Though this year marks the actual 13th annual Hauntings, so will next year and the year after that.
The Loudoun Museum’s Hauntings will provide stories of history and lore a week before Halloween on Oct. 24-26. The Hauntings will be conducted during an hour-and-a-half walking tour of historic buildings and sites in Leesburg to relate tales of death, drama and dueling from the Colonial period through the Civil War.
Fifteen costumed interpreters will lead the tours, making five stops in the historic district of downtown Leesburg that will include three “haunted” houses. The tours will begin at the Leesburg Town Hall and continue to the first stop at the E.V. White House, located at the corner of Cornwall and Liberty streets. There, the interpreters will talk about the history and customs of All Hollows Eve and Halloween and of the origin of lore and its difference with history.
“This sets the stage for taking people to examples of lore and where it may have come from,” said Marybeth Mohr, executive director of the Loudoun Museum.
THE E.V. White House, which happens to be painted pink, is named after the late Col. White. The colonel returned to Loudoun as a Civil War hero and in 1888 opened the People’s National Bank. When he died, he reputedly had the largest funeral in the county.
“The people who live there say things move,” Mohr said.
The next stop is at the Glenfiddich House on North King Street, a building that during the Civil War was called Harrison Hall after the owner and is now the location of the Miles Lehane Group Inc. consulting firm.
In September 1862, Gen. Robert E. Lee stopped at the house to recuperate from injuries to his wrists while on his way to invade Maryland, a visit that the young Virginia Miller wrote about in her diary that was later found in the attic. A year earlier, Miller also wrote about Confederate Col. Burt’s visit on Oct. 21, 1861 when he was wounded in the right hip during the Battle of Ball’s Bluff. His blood left a stain on the floor that visitors to the home say they can see late at night but not in the morning. “She was so worried about him, and he was worried about ruining her home,” Mohr said about Miller.
The third stop is a half-block away at the Lynch House, which is owned by Tom and Martha Lynch. The owners’ son kept seeing a ghost, called “the lady,” in his bedroom. Two relatives who visited the house in 1977 and slept in the room also saw the ghost. They did not speak to each other about it and told the owners the next morning. The owners believe that the ghost may be the widow of a previous owner of the house.

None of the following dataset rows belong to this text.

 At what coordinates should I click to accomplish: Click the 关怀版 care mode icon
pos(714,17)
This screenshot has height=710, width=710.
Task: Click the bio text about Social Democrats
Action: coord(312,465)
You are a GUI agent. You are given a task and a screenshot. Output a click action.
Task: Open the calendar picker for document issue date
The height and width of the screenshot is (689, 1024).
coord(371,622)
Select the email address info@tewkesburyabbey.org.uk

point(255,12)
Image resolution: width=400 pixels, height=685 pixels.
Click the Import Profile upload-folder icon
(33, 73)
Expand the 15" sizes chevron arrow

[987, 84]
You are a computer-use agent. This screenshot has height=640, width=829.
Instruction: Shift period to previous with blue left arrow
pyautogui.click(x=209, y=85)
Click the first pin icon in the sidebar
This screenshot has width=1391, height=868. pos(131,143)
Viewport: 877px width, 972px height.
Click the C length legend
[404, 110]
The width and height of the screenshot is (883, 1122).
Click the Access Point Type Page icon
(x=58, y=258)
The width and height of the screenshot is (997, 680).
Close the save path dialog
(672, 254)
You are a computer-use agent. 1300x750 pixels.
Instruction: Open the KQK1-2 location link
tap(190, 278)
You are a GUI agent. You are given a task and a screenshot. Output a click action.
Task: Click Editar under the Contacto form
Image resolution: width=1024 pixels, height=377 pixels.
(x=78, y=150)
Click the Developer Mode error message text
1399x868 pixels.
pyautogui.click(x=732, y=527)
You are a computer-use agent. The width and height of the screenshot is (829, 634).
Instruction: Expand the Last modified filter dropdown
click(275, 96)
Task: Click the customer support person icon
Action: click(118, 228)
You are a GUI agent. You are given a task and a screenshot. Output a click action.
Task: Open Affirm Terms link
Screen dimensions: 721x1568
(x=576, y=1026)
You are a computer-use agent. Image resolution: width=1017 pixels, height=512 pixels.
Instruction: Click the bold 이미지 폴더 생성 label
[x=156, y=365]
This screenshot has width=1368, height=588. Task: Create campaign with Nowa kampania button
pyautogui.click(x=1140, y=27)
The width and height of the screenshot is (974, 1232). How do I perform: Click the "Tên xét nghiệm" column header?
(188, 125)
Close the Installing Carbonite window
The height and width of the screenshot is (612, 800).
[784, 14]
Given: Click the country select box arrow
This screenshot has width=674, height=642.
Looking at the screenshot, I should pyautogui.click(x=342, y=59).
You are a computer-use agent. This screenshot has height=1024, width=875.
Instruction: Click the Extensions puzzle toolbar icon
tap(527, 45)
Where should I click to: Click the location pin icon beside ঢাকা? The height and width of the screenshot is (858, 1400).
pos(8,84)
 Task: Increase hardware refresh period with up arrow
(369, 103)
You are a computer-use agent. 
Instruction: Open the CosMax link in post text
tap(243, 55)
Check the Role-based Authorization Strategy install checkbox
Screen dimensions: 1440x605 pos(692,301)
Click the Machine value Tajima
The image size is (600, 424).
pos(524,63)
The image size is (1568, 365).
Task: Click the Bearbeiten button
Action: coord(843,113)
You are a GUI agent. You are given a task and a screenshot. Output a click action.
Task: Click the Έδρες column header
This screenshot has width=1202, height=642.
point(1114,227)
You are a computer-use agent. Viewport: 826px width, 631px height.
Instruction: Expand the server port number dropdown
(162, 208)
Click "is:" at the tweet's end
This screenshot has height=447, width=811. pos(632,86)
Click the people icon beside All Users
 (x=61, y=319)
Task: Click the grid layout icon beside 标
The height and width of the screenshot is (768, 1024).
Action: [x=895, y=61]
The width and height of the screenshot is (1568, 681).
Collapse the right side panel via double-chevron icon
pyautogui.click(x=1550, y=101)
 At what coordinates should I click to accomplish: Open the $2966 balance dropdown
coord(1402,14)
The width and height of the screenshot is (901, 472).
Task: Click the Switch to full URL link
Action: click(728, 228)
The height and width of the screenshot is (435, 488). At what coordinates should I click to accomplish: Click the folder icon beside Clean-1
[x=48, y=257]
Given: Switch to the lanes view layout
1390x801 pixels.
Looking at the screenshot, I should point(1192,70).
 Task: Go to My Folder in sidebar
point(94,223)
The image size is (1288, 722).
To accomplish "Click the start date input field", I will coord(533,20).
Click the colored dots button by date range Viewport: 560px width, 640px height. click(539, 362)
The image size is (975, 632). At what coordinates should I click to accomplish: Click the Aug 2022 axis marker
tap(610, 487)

The last two stops involve reenactments, one of the famous Mason-McCarty duel and the second of Civil War medical practices on the field, conducted by local acting troops and museum volunteers.
The tour ends at the Loudoun Museum, where tour leaders will talk about memorial and burial practices of the 19th century. Each year about 1,000 people take part in the tours. Last year, there were 1,200 participants during two nights of tours.
“We filled up pretty quickly, so we expanded it to three nights,” Mohr said. “It generates a lot of excitement about a topic of history that is fun and odd.”